In many circumstances however, the opportunity to gain support and promote self-reflection of this nature was not provided to our graduates as newly qualified nurses. We heard numerous accounts of them feeling overwhelmed by the transition to registered practitioner, doubting their ability to realise their personal standards of nursing care and frequently placed in moral conflict as a result of poor resources and a lack of senior support. It was evident that the educational environment we had developed was not facilitating the transition process and may in fact be creating a dependency on a support structure which would not be available to them at the most crucial time.

In order to address this issue, funding was granted by the Burdett Trust for Nursing to develop an alternative model for group clinical supervision underpinned by the principles of self-compassion and mindfulness. Facilitators were trained to use strategies which promoted self-care amongst students. This included the incorporation of regulated breathing, grounding exercises and compassionate imagery into the supervision sessions. Students were enabled to analyse their emotional response and personal motivation toward different scenarios and explore alternative or preferred outcomes through the use of role play. Evaluation of the alternative approach through validated measures and focus groups demonstrated the ongoing use of mindfulness in practice to manage challenging scenarios. Additionally the occurrence of self-criticism and personal blame was absent from their accounts 6 months post registration despite experiencing highly stressful situations and working in clinical environments characterised by high staff turnover and acute patient distress. Compassion to self remained high, there was no evidence of compassion fatigue and fear of compassion had reduced.
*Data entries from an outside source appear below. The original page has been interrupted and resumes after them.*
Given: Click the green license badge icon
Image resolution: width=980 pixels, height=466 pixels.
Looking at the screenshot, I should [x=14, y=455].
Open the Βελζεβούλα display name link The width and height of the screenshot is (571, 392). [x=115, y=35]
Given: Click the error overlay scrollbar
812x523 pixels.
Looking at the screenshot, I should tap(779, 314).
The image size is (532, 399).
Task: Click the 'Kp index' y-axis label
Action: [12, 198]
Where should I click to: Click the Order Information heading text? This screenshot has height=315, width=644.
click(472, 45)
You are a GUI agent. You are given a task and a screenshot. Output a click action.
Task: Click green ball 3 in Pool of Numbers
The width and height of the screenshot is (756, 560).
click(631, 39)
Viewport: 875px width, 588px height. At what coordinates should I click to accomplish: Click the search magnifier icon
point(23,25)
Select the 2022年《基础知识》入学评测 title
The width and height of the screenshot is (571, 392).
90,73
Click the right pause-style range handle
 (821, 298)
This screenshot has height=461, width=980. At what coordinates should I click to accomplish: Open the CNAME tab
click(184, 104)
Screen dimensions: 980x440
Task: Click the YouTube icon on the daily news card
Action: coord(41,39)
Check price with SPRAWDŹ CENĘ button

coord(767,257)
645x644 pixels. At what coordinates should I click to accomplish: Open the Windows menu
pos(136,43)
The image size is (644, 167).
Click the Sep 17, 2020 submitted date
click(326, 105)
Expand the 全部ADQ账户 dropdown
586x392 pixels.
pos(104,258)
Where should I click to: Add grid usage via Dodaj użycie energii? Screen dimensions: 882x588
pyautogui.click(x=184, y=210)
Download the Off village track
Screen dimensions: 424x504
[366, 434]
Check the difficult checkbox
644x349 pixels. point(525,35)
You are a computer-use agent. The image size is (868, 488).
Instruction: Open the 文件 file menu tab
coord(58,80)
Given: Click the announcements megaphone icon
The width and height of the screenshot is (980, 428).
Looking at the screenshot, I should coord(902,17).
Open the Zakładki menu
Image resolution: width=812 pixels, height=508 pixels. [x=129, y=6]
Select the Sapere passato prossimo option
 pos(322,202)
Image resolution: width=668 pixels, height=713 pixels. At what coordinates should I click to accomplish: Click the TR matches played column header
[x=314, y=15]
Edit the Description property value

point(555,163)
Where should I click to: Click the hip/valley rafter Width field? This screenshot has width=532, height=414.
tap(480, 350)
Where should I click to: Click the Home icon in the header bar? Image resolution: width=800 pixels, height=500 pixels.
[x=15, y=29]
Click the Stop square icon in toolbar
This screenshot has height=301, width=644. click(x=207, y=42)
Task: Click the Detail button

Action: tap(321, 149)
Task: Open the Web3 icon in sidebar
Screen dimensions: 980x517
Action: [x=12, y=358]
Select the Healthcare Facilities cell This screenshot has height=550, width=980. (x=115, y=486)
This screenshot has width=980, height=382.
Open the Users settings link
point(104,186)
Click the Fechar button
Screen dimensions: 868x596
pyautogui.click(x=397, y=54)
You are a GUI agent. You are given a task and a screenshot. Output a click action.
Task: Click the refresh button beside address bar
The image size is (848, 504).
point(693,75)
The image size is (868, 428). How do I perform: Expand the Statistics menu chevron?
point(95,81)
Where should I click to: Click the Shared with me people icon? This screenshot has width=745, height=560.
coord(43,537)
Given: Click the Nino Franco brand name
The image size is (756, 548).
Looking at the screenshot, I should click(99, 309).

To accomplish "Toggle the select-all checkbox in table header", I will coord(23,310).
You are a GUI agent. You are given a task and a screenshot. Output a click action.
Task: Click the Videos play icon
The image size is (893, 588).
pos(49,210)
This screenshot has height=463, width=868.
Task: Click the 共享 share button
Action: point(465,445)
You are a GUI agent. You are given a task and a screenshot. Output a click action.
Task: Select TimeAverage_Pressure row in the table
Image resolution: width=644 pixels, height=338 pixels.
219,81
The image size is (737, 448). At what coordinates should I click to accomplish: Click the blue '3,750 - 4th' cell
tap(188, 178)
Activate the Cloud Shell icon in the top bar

Based upon our findings we are able to tentatively recommend this approach to personal development amongst students, whilst also recognising the limitations of our small sample size and the numerous variables which could have influenced the transition experiences of our students. Furthermore we accept the sustainability of these skills for self care is limited where continuous practice is not promoted. As a result we are currently in the early stages of a further pilot which explores the feasibility of rolling out the supervision model into preceptorship programmes in a variety of trusts across the East Midlands. This project has also been supported by the Burdett Trust for Nursing as part of their agenda to improve resilience and retention in nursing.